WHAT YOU SHOULD DO:
Could you scale the listing from the line with "Image resolution: width=1279" to the line with "Open Chrome's three-dot", both included? Repeat each line in full, requests included, but multiply only the answer coordinates by 2.2, rounding to whole numbers with halves going up, and give no other lines.

EXTRACTED ENTRIES:
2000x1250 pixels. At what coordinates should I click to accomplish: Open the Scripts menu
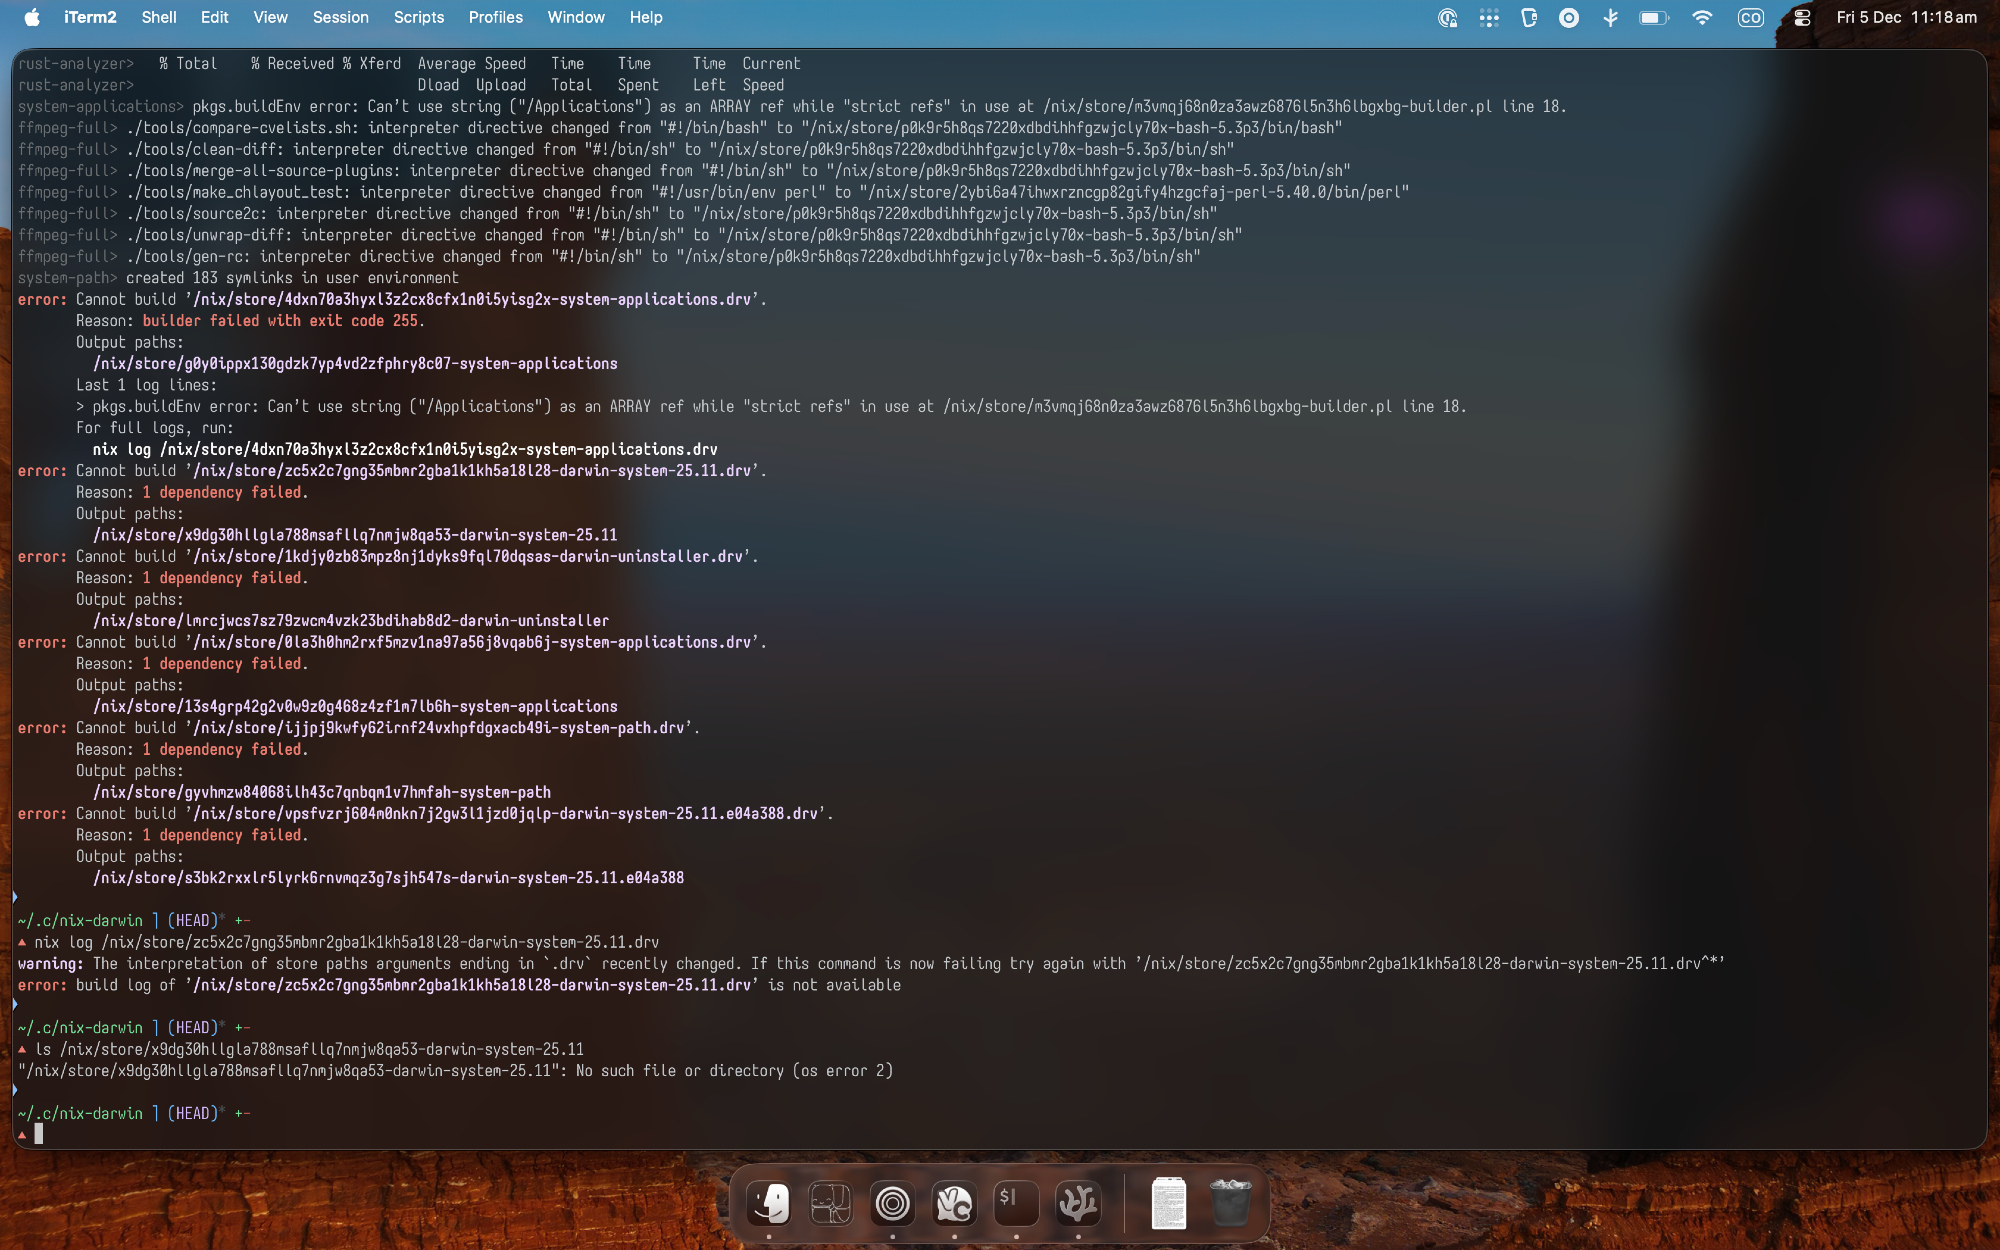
* * *
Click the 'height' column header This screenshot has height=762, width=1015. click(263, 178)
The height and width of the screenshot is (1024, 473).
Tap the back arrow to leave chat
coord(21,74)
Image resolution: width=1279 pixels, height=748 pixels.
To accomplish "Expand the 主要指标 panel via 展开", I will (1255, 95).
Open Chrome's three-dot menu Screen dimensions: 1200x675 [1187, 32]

TASK ANSWER:
Image resolution: width=1279 pixels, height=748 pixels.
To accomplish "Expand the 主要指标 panel via 展开", I will (2761, 209).
Open Chrome's three-dot menu Screen dimensions: 1200x675 [2611, 70]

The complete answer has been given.